Passage for review:
○ ○ ○ ○

The 4th International AIDS Society Conference on HIV Pathogenesis, Treatment, and Prevention was held in Sydney, Australia, July 22 to 25, 2007

The 4th International AIDS Society Conference on HIV Pathogenesis, Treatment, and Prevention was held in Sydney, Australia, July 22 to 25, 2007. This biennial conference drew more than 5000 attendees from more than 130 countries. Among the 1835 presentations were a number that discussed the metabolic syndrome associated with HIV infection. Notable among them were those that talked about the changing face of metabolic disorders seen in HIV-infected patients.

Lipodystrophy: Not What It Used to Be
Nguyen and associates1 summed up these changes in their poster discussion titled “Lipodystrophy Is Not What It Used to Be: Data From the Swiss HIV Cohort Study.” The Swiss HIV Cohort included more than 14,000 patients, approximately 4000 of whom were treated with potent antiretroviral therapy and then observed at 6-month intervals.

The researchers reported that antiretroviral treatments are changing, and that these changes may affect lipodystrophy. For instance, the decreased use of stavudine was expected to reduce the incidence of lipoatrophy, while lipohypertrophy, thought to be associated with protease inhibitors, might cause weight gain in the cohort.

They tracked the frequency of physician-diagnosed lipodystrophy and weight changes between 2003 and 2006 in relation to the use of specific drugs. Treatments and reasons for regimen changes were recorded, and at each visit, patients were given scores for fat accumulation, fat loss, or neither. The researchers selected patients with a body mass index greater than 20 for men and greater than 18 for women, identified those who gained more than 5 kg over 6 months (cases), and compared them with those who had not gained more than 5 kg (controls).

From 2003 to 2006, the percentage of patients taking stavudine decreased from 14.2% to 3.6%; indinavir, from 3.4% to 0.7%; and nelfinavir, from 15.8% to 5.5%. The percentage of patients taking lopinavir remained stable (22%) and increased for atazanavir (from 2.9% to 21.5%). The annual prevalence of weight gain greater than 5 kg remained stable at about 7%, but the relative frequency of treatment change related to lipodystrophy decreased from 2.25% to 1.0% of visits. In each year from 2003 to 2006, case patients (weight gain of more than 5 kg) were more likely than controls to take lopinavir or atazanavir (P < .001). In multivariate logistic regression analysis, atazanavir and lopinavir were associated with weight gain of more than 5 kg. With the same analysis, exposures to atazanavir, indinavir, nelfinavir, efavirenz, nevirapine, and abacavir were associated with fat accumulation, while stavudine, ritonavir, abacavir, and efavirenz were associated with fat loss (all results, P < .01).

○ ○ ○ ○

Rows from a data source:
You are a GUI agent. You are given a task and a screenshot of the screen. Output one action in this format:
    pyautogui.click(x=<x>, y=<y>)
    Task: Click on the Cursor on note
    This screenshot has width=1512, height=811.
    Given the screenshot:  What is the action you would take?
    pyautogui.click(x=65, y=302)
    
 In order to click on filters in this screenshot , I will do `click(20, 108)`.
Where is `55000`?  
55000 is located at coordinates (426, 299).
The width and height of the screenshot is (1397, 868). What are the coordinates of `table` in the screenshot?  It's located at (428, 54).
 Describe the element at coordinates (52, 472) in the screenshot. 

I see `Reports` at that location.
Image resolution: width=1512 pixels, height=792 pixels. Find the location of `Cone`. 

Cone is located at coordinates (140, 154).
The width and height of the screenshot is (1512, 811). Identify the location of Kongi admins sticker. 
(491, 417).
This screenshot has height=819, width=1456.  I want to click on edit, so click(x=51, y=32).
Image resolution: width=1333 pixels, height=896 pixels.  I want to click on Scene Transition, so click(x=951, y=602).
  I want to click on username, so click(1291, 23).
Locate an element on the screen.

○ ○ ○ ○

Work instruction A: According to the conference report, how did the percentage of patients taking atazanavir change from 2003 to 2006?
Work instruction B: Continue the conference report on HIV-associated metabolic disorders from the point where it stops.
These rows are separate material and are unrelated to the conference report.

Response A: It increased from 2.9% to 21.5%.

Response B:
The researchers concluded that treatment changes because of lipodystrophy became less frequent from 2003 to 2006 and that weight gain of more than 5 kg was associated with use of atazanavir and lopinavir.

In another poster presentation, Aboud and coworkers2 summarized the results of the CREATE 1 trial (Cardiovascular Risk Evaluation and Antiretroviral Therapy). They concluded that as the long-term prognosis for patients with HIV infection improves, it becomes more important to assess each patient’s risk of cardiovascular disease and other health problems.

They reminded us that HIV infection and antiretroviral therapy are associated with an abnormal metabolic profile and an increase in cardiovascular risk (CVR) and observed cardiac events. In this large, prospective, cross-sectional, multicenter study, they assessed risk factors (including ethnicity and antiretroviral use) that might have an independent effect on 10-year CVR. They also measured the prevalence of the metabolic syndrome and abnormal metabolic parameters and investigated a potential association between statin use and surrogate markers of HIV progression.

The cohort consisted of 1012 randomly selected patients from 2 HIV referral centers who underwent a 10-year assessment of CVR and the occurrence of the metabolic syndrome using the National Cholesterol Education Program-Adult Panel III guidelines.3 Data on patient demographics, cardiovascular and metabolic syndrome risk factors, individual metabolic parameters, and statin use were collected.

The mean 10-year CVR was 3.5%. Mean 10-year CVR was greater for whites than for “black Africans” (5.41% vs 2.36%; P < .001), and for those receiving potent antiretroviral therapy than for those who were treatment-naive (4.55% vs 3.28%; P = .0004). There was no difference between those taking a protease inhibitor (PI) and those taking a non-PI regimen at the time of assessment (P = .74). The prevalence of the metabolic syndrome was 13.7%. The metabolic syndrome was associated with male sex, advanced age, and higher CVR. Patients taking statins presented with higher CD4 counts and more sustained virological control than those who were not, even when the data were controlled for antiretroviral use.

The researchers concluded that: (1) white ethnicity and potent antiretroviral use were positively and independently correlated with an increased 10-year CVR, although being on a PI versus a non-PI regimen at the time of assessment was not; (2) the metabolic syndrome was associated with male sex, advanced age, and increased CVR; and (3) the use of statins, usually with lifestyle modification, has an association (possibly causal) with improvements in surrogate markers for HIV progression.

Finally, they injected a note of caution for those of us who provide HIV care: although long-term cardiovascular disease risks are a concern in patients with HIV disease, the primary objective still requires control of HIV. In other words, CVR and the metabolic syndrome are important considerations when selecting antiretrovirals and in the continued monitoring of our patients.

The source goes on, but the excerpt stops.